■ INSTRUCTIONS FOR THE TASK ■
Return the records word for word. Any pictures in them are not part of the copy.

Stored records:
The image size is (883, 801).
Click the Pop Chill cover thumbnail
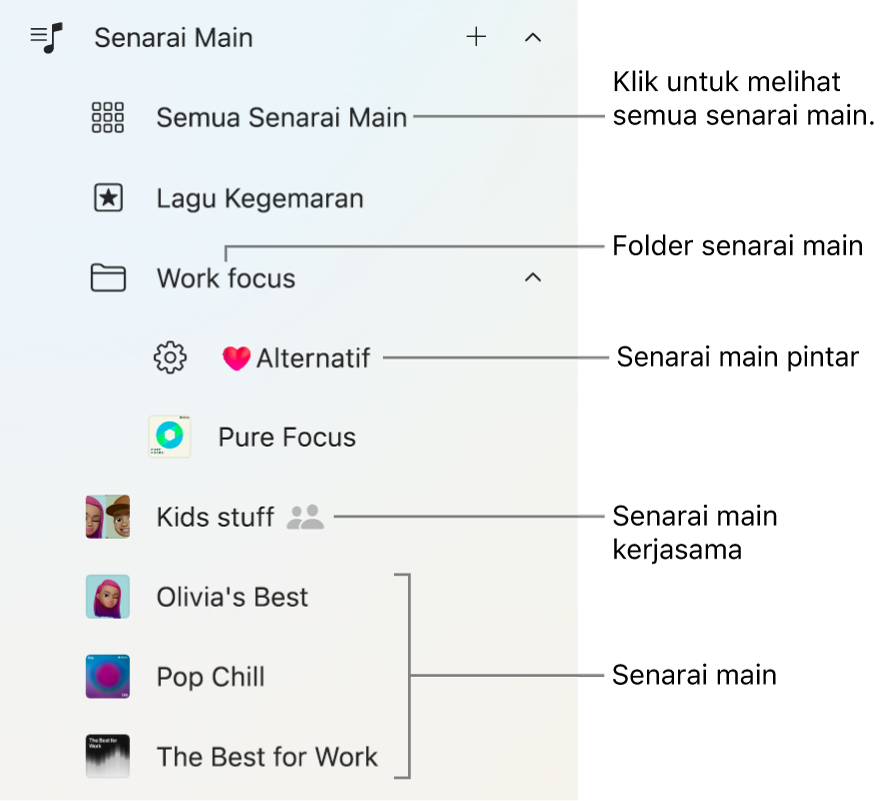tap(108, 677)
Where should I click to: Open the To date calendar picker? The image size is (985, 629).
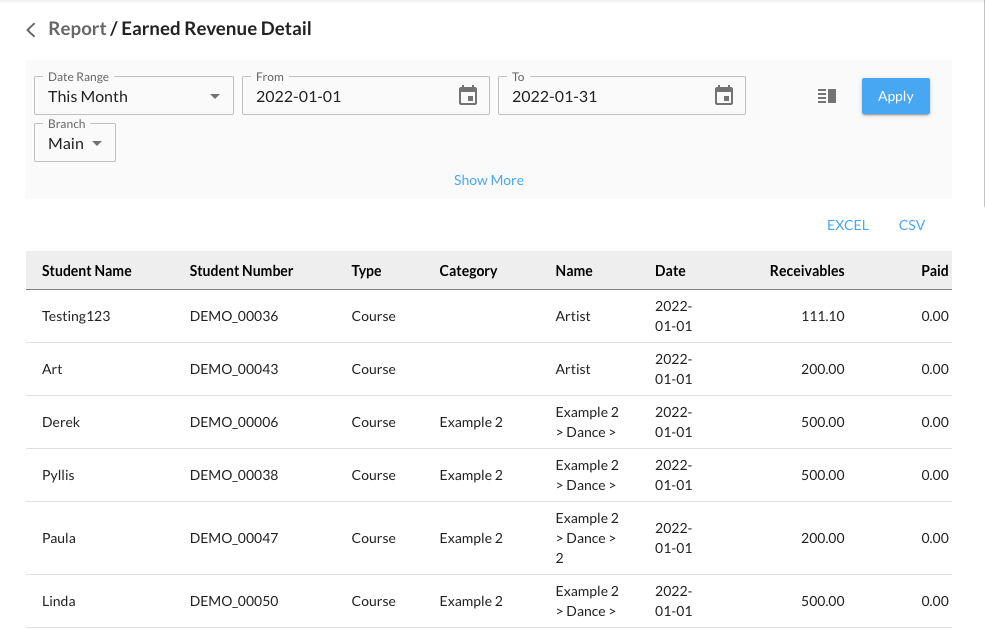click(724, 96)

■ ANSWER ■
The image size is (883, 801).
Click the Pop Chill cover thumbnail
tap(108, 677)
Where should I click to: Open the To date calendar picker? The image size is (985, 629).
click(724, 96)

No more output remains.